→ **Data records**:
_____

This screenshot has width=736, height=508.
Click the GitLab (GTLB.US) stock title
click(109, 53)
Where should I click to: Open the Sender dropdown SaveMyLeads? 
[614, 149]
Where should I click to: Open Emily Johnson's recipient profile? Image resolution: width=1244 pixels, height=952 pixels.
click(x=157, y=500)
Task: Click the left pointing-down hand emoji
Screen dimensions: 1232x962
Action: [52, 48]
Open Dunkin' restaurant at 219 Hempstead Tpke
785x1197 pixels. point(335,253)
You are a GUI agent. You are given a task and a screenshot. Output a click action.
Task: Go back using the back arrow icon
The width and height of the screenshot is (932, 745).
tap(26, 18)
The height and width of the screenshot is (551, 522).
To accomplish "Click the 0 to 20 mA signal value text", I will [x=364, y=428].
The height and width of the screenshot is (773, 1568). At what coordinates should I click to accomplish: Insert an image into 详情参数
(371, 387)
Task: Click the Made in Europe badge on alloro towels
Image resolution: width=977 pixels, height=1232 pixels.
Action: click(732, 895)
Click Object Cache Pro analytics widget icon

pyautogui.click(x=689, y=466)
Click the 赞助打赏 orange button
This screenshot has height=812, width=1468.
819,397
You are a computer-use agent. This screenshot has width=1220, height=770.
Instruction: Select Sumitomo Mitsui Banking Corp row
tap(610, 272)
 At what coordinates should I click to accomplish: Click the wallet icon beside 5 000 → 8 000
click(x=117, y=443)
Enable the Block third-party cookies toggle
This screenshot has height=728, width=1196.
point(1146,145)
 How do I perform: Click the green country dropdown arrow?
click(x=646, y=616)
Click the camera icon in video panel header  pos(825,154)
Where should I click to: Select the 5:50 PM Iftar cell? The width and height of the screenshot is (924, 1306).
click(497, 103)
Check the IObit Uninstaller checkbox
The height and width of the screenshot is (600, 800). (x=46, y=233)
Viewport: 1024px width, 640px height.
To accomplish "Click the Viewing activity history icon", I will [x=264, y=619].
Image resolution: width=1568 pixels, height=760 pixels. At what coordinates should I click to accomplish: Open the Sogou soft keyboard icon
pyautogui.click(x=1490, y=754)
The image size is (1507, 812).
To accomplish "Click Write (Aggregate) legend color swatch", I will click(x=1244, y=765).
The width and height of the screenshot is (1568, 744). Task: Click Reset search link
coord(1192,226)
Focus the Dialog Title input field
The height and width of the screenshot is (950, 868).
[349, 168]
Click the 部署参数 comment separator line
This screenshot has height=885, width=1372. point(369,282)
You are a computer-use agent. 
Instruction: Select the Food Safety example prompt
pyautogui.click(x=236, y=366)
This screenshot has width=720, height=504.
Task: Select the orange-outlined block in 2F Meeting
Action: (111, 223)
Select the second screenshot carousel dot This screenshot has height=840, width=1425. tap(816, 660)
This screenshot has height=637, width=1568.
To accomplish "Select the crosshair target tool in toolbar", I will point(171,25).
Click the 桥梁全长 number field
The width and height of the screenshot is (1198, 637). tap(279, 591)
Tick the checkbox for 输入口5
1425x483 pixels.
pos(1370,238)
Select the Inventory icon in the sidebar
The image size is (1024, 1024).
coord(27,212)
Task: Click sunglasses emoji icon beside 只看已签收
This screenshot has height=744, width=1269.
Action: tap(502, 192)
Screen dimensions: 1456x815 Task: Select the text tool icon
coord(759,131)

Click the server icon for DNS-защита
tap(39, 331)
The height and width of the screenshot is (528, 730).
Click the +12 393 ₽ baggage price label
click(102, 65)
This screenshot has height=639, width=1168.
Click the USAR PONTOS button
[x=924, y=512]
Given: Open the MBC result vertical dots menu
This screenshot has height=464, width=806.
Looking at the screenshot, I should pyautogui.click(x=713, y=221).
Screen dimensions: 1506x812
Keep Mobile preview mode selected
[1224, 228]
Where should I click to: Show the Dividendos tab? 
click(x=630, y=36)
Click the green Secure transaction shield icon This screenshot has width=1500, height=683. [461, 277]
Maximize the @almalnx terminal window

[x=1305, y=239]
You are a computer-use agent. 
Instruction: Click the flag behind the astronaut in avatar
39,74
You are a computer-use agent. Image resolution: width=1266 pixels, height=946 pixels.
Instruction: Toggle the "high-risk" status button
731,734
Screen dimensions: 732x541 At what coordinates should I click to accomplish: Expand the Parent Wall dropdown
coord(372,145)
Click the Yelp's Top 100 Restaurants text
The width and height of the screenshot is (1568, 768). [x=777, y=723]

_____

→ **TASK STATEMENT**:
Identify each line in the entries above that contains the string "agent", treating uppercase and lowercase as different, and copy every such line in full.

→ **EXPECTED ANSWER**:
You are a GUI agent. You are given a task and a screenshot. Output a click action.
You are a computer-use agent. This screenshot has width=1220, height=770.
You are a computer-use agent. 
You are a computer-use agent. 
You are a computer-use agent. Image resolution: width=1266 pixels, height=946 pixels.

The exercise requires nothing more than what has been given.